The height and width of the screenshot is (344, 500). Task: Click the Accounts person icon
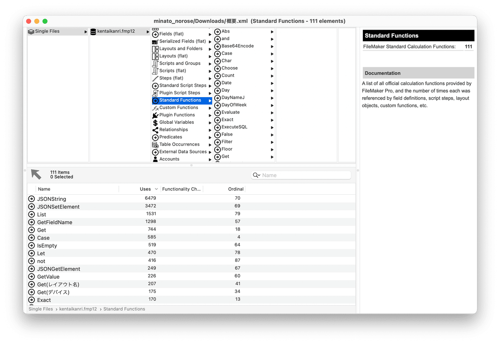pyautogui.click(x=155, y=159)
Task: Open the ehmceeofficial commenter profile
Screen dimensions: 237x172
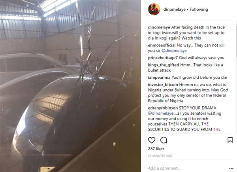Action: point(162,45)
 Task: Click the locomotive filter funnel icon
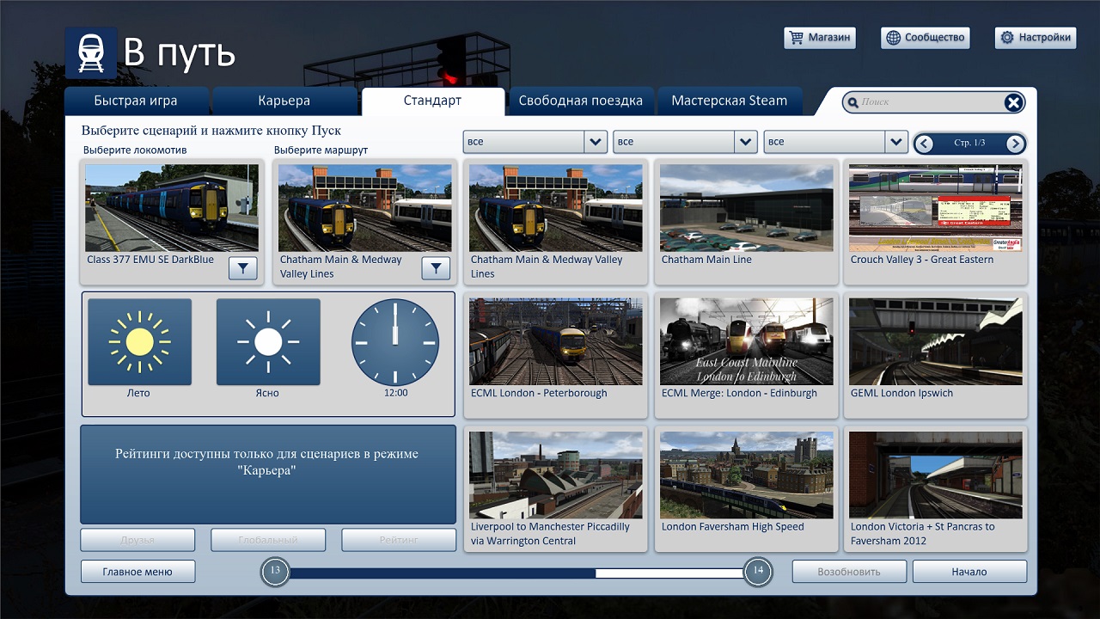point(243,269)
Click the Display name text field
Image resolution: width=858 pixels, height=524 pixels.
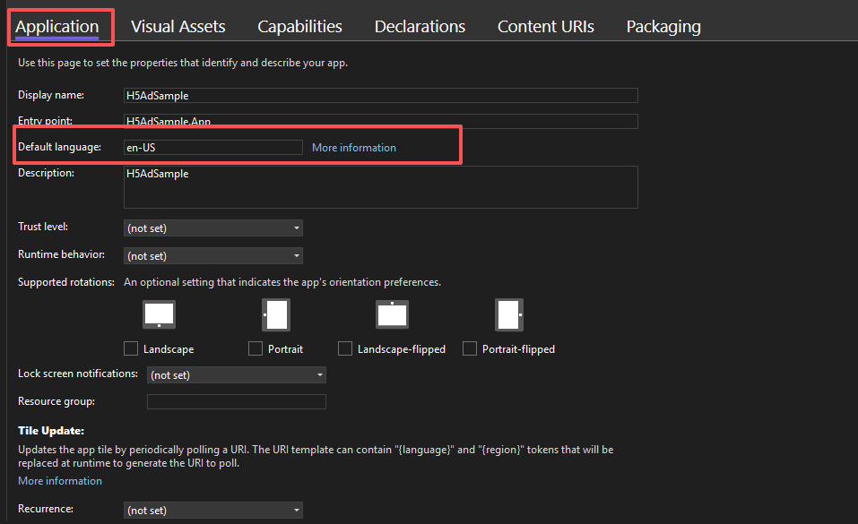pos(380,96)
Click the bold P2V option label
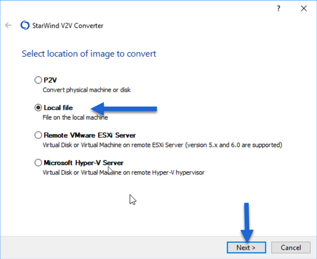This screenshot has width=317, height=259. click(x=50, y=80)
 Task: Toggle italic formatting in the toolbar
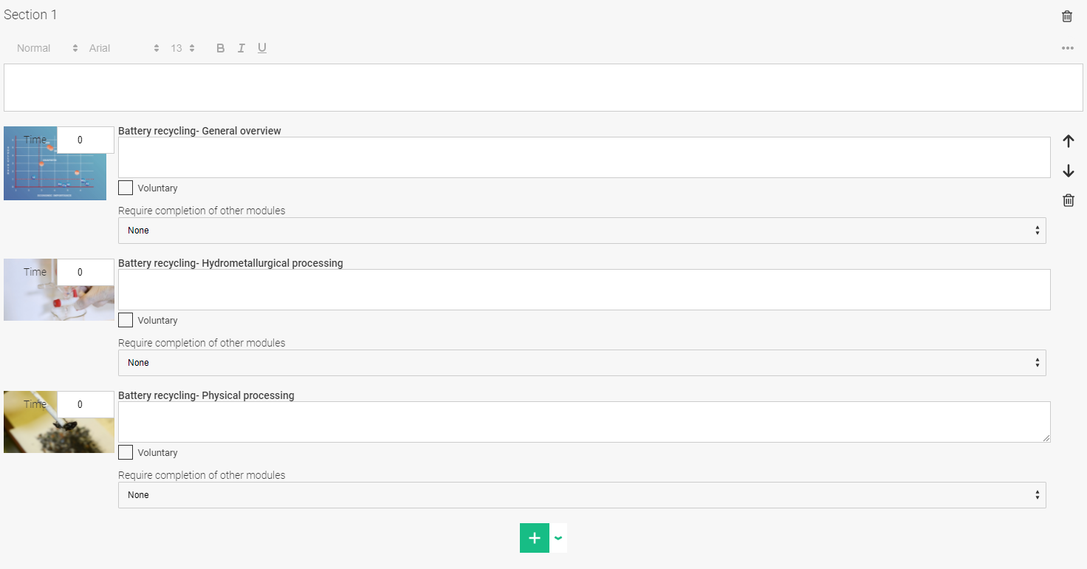[x=241, y=48]
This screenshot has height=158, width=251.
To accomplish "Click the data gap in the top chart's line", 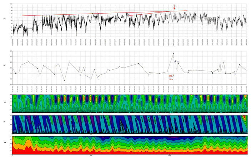I will 198,17.
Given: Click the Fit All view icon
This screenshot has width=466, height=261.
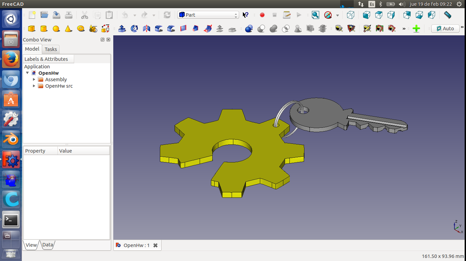Looking at the screenshot, I should (x=315, y=15).
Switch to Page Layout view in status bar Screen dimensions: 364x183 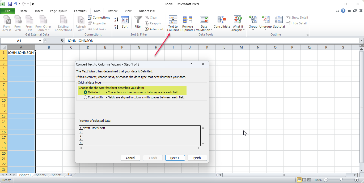pyautogui.click(x=304, y=180)
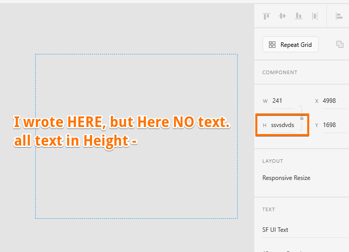Screen dimensions: 349x252
Task: Click the Align Bottom icon
Action: [x=299, y=16]
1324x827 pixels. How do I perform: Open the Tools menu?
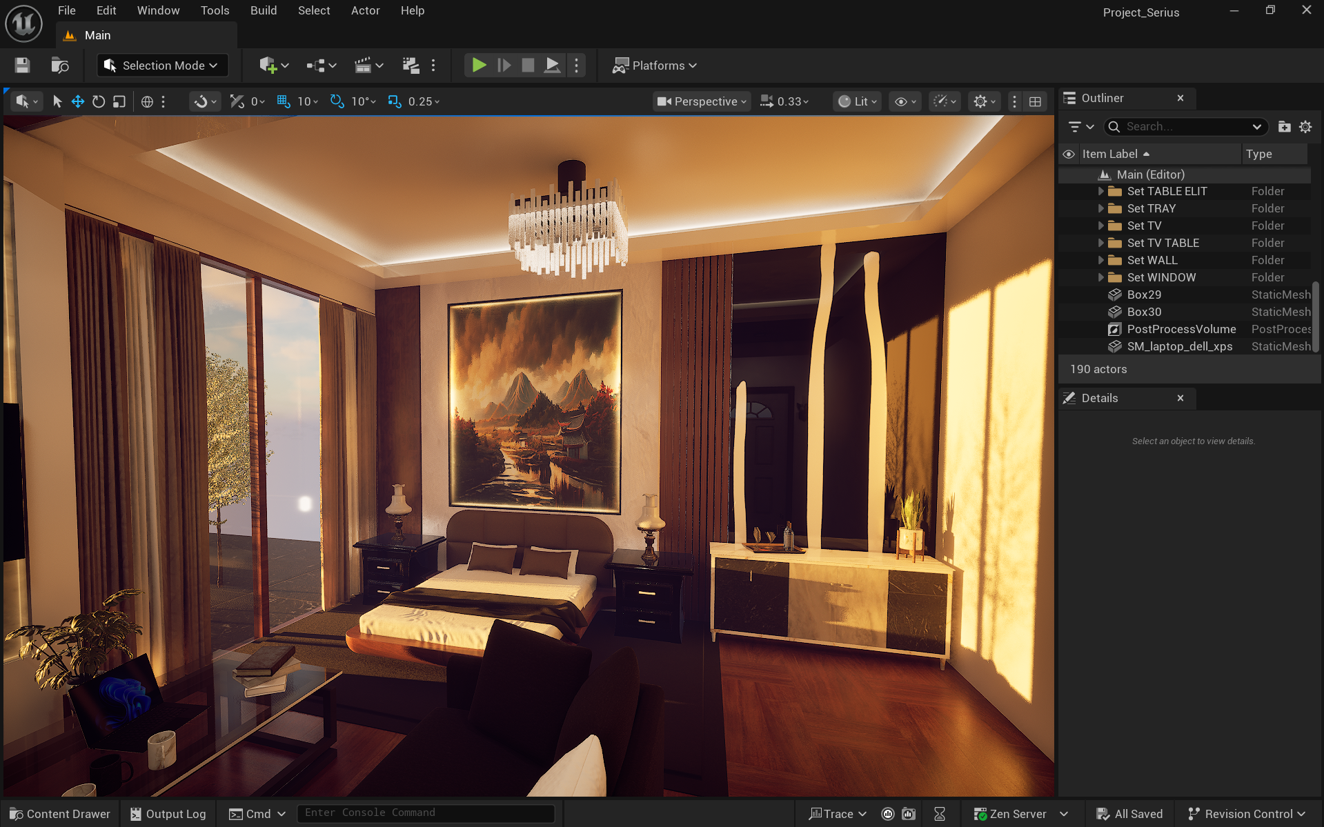tap(215, 10)
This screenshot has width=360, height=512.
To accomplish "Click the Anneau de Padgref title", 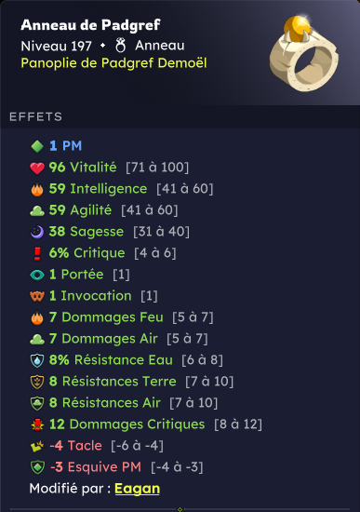I will [90, 25].
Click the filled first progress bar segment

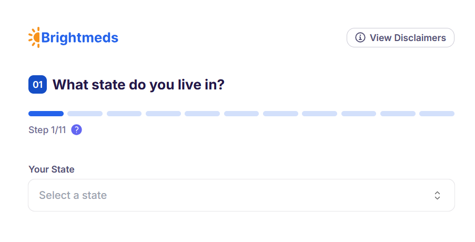[x=46, y=114]
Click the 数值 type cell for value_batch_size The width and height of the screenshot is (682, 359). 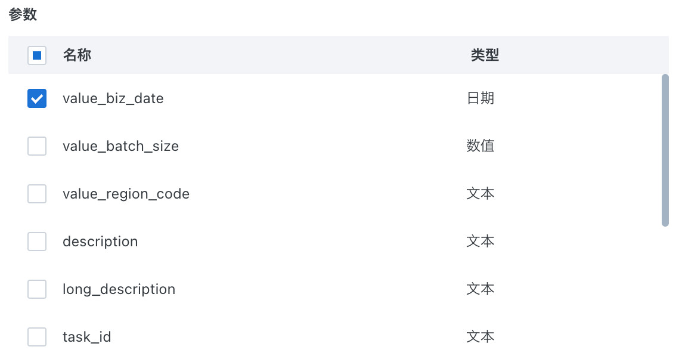click(x=481, y=146)
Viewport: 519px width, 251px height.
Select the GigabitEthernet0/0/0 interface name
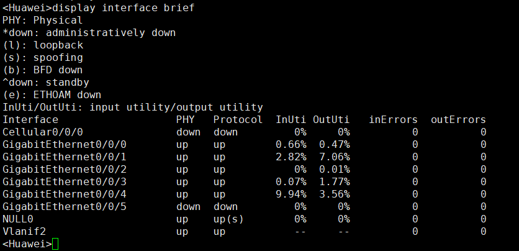65,144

• **TRY IT**: Transcribe exactly, and without any pictures, each line from the one that holds "Select the GigabitEthernet0/0/0" through the final line of the material above.

• **EXERCISE RESPONSE**:
Select the GigabitEthernet0/0/0 interface name
65,144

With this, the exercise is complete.